Beyond Efficiency: rethinking automation through collective and individual responsibility in the age of A.I.
Ilaria Ingrao  1@  
1 : Università degli studi di Torino = University of Turin  -  Website

This contribution critically analyzes the impact of automation and Artificial Intelligence technologies on power dynamics in digital workplaces. I question how these technologies can be reimagined from a socio-semiotical perspective to redistribute autonomy, skills, and responsibilities between workers and employers. Technological progress does not merely accompany production processes, but actively intervenes in power dynamics - transforming, overturning, and sometimes rebalancing them. A.I., like automation, is transforming work and worker rights.

In this context this presentation - based on my PhD research - questions how such technologies might be rethought in a transformative key to redistribute autonomy, skills, and responsibility between workers and employers.
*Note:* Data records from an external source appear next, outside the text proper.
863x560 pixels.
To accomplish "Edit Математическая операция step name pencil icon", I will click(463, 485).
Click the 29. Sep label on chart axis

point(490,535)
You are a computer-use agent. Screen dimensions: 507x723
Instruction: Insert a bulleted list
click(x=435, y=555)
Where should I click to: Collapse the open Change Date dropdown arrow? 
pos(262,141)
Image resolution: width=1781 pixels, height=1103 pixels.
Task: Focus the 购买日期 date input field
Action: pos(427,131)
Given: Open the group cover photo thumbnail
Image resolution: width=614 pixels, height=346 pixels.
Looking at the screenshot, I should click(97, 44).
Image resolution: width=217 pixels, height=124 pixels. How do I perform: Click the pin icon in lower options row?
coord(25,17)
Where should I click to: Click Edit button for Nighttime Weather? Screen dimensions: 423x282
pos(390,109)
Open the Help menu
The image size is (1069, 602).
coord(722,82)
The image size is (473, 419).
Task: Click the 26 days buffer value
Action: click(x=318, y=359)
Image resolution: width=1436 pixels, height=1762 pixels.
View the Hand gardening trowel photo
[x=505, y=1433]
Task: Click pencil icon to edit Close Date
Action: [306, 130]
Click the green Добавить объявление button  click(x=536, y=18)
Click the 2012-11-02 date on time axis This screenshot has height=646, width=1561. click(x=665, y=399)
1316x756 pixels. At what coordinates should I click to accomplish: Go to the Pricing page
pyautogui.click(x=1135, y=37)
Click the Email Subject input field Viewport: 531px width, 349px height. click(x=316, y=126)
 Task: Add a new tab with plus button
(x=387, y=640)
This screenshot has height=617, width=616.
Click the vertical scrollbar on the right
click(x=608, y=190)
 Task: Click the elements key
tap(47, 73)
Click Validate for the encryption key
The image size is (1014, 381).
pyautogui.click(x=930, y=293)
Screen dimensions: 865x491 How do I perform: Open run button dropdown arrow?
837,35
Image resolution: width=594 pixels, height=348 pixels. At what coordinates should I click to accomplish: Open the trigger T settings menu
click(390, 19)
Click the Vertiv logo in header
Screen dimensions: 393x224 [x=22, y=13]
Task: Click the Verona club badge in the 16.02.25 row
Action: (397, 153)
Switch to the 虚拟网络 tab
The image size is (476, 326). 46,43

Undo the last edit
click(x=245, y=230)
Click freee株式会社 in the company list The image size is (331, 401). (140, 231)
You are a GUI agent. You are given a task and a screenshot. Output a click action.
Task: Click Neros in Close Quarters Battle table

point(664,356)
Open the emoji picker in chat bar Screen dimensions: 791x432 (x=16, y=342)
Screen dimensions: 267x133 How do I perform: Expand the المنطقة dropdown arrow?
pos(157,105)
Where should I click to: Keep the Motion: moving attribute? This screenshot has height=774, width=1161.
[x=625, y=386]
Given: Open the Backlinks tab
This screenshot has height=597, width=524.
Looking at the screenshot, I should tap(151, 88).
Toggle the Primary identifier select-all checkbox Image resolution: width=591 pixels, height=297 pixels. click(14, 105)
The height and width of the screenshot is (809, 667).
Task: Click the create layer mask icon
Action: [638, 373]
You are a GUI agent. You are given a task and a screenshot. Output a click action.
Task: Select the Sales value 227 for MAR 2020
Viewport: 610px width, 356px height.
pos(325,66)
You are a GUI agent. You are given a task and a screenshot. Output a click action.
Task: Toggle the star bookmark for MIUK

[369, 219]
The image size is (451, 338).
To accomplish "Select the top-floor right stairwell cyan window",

At the core of my doctoral work is a critical study of the concept of responsibility, within which autonomy and relationality emerge as foundational dimensions. The research aims to move beyond negative and retrospective interpretations of responsibility and, instead, reframe responsibility as a forward-looking, constructive capacity.

This contribution, in particular, explores the hypothesis that the operational dependence of Artificial Intelligence on human labor could serve as a leverage point to reverse the alienating use of intelligent technologies and foster new forms of agency and worker resistance. Large Language Models (LLMs), for instance, are already used to monitor employee productivity, communication, and emotional states (Calacci, 2023), highlighting how technology can operate in opaque and inequitable ways (O'Neill, 2017).

To address this issue from a socio-semiotic perspective, this presentation adopts an interpretive and theoretical-critical approach, grounded in the analysis of academic literature and philosophical perspectives that emphasize the non-neutrality of technological development and the obscure use of algorithms in productive and communicative processes (Noble, 1984; O'Neill, 2017; Calacci, 2023).

My research draws on a tensive perspective (Zilberberg, 2012), which proves useful in exploring the tensions between collective and individual responsibilities (Fuchs, 2011) in the adoption of digital technologies. The goal is to propose a theoretical framework that resemanticizes the role of Artificial Intelligence within an ethical and inclusive labor economy.

This contribution aims to offer a theoretically grounded reflection oriented toward transformation. It discusses the possibility of rethinking the use of technological tools not merely to enhance productivity, but also to support new forms of worker agency and organizational resistance. This study seeks to move beyond the dominant logic of control and replaceability by imagining technologies that actively contribute to the empowerment of human labor and the reconfiguration of workplace power relations.